Homo Talent, a tal proposito, ha creato e implementato il sistema dei cinque elementi per rispondere al problema dell’incertezza e del disorientamento professionale, mettendo a punto un algoritmo che misura la compatibilità tra le attitudini e le nuove professioni innovative. Lo scopo è quello di valorizzare, orientare e formare quanti più talenti possibili e supportarli nella ricerca del proprio posizionamento ideale in un mercato del lavoro sempre più dinamico e a trazione tecnologica. Consapevoli del fatto che i confini tra le discipline e le professioni si stiano assottigliando sempre più, il ruolo delle attitudini e del capitale sommerso dell’iceberg sarà sempre più decisivo per le sorti di qualsiasi cammino lavorativo. Stanno scomparendo i mestieri quelli “duri e puri” e le professioni tutte “d’un pezzo” e, in concomitanza, assistiamo all’emergere di ruoli e figure ibride che adottano strumenti e competenze interdisciplinari provenienti in prevalenza dal mondo digital. Siamo entrati a tutti gli effetti nell’era dell’intelligenza collettiva, del cyberspazio per citare William Gibson, dello spazio del sapere condiviso e decentralizzato. Tenere conto del cambiamento di scenario, delle trasformazioni socioeconomiche intervenute nell’ultimo decennio, può permetterci di pianificare meglio le nostre mosse, special modo se riguarda la pianificazione della nostra carriera soggetta a continue oscillazioni e perdite di senso.

Ci sono professioni che, pur essendo totalmente diverse per ambito di applicazione e scopo, condividono a livello sottostante un set di comportamenti e attitudini simili in quanto la dinamica dell’attività stessa lo richiede. Nella vasta offerta formativa presente oggi nel web, c’è l’imbarazzo della scelta. Ci troviamo di fronte a numerose opzioni e panacee che rischiano di offuscarci ancora di più le idee. Come se bastasse acquisire competenze qua e là per raggiungere la sicurezza tanto agognata. Dobbiamo essere vigili e filtrare bene la mole d’informazioni che ci arrivano ogni giorno prima di scegliere la skill professionale “desiderata”. Analizzare e focalizzare, in primis, il set di attitudini personali che abbiamo naturalmente in dotazione affinché possiamo scegliere le skill professionali che ci garantiscono maggiori probabilità di esprimere al massimo il potenziale sommerso. Solo così potremo auspicare ad un percorso professionale sostenibile all’insegna dell’occupabilità o employability. Solo con l’ausilio consapevole e guidato delle nostre attitudini saremo in grado di attutire i periodi di transizione lavorativa e rimetterci velocemente in carreggiata.

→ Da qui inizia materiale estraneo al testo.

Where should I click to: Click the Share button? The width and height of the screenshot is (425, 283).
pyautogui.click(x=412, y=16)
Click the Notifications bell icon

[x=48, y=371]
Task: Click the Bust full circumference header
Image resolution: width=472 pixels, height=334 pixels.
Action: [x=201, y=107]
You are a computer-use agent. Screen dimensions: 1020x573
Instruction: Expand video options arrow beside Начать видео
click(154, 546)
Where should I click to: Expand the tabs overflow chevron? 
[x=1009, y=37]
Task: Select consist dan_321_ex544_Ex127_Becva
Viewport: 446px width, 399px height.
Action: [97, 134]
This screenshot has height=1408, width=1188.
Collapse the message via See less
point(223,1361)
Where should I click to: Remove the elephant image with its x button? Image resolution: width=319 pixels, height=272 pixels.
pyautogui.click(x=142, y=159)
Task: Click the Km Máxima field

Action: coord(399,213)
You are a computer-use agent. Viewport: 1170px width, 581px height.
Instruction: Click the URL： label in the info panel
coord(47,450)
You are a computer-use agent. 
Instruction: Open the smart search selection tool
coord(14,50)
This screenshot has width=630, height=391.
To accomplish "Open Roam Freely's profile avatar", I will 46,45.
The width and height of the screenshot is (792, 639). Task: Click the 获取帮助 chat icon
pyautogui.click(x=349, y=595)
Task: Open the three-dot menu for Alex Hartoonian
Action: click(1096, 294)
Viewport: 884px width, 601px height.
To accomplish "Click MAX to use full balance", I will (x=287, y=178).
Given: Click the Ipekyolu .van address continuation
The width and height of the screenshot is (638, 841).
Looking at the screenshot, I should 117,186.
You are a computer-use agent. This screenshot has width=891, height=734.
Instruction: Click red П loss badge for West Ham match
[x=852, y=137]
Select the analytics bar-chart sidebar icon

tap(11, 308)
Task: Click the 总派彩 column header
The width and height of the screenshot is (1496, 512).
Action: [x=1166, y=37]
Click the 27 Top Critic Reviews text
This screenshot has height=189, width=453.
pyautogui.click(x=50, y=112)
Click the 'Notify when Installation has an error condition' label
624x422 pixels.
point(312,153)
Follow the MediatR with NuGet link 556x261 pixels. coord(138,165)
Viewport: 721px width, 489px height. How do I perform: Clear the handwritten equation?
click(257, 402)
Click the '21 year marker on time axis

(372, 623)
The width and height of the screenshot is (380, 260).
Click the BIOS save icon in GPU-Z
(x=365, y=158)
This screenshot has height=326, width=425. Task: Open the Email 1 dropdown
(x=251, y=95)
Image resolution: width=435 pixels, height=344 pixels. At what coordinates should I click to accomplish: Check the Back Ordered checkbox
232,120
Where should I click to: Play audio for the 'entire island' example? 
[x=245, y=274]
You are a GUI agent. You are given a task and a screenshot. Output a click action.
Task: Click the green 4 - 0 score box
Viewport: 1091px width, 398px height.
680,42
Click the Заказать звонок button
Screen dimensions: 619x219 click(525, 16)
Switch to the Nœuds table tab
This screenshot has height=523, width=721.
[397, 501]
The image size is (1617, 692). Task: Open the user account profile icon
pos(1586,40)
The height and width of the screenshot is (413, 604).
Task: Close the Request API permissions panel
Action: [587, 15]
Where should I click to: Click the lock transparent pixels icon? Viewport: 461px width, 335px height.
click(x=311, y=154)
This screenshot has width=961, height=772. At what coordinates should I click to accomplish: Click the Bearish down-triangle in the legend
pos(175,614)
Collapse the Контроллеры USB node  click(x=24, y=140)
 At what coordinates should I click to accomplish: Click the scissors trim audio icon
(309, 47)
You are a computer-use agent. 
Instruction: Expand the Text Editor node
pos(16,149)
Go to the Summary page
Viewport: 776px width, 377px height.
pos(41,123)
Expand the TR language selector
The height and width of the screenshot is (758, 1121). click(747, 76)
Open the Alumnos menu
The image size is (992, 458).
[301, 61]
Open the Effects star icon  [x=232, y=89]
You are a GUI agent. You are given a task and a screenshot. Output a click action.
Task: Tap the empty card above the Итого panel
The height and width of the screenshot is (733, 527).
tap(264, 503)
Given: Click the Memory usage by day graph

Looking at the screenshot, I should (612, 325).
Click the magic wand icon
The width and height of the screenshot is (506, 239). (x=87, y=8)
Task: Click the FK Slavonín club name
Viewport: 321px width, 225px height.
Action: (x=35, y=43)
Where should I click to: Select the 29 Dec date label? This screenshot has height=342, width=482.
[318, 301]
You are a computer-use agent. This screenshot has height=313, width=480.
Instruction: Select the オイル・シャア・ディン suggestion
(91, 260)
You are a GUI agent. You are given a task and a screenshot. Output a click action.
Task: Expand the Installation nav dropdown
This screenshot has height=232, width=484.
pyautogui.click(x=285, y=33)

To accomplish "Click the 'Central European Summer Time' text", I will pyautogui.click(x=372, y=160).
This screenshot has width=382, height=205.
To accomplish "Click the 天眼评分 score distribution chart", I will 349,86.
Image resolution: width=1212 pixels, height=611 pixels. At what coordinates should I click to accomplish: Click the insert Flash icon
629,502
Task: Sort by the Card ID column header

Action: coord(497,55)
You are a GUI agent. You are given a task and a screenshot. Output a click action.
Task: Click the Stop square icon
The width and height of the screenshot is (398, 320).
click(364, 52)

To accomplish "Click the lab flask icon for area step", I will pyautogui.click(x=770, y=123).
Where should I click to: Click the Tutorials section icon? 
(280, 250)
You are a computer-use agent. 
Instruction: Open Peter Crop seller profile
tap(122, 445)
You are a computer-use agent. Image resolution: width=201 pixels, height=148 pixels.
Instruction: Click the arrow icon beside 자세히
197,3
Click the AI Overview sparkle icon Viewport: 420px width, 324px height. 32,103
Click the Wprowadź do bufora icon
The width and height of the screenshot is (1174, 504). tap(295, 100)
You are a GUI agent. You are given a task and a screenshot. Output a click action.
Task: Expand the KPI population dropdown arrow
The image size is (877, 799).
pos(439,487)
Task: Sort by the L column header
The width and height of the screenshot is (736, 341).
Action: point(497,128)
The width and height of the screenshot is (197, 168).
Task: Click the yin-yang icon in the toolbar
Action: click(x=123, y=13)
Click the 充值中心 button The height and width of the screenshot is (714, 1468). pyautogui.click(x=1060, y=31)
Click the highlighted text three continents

Cosa hanno in comune per esempio lo scrittore, il programmatore informatico e l’architetto?

Apparentemente nulla. Settori diversi, percorsi di studio diversi, strumenti e scopi diversi. In realtà, condividono qualcosa al livello profondo delle attitudini, una serie di azioni e meccanismi umani che si attivano con maggiore frequenza e intensità svolgendo specifiche prestazioni. Nei prossimi articoli di approfondimento, entreremo nel merito di ogni singola professione alla ricerca dei pattern comportamentali, dei gesti e dei schemi operativi da cui scaturiscono e s’innestano le specifiche competenze professionali.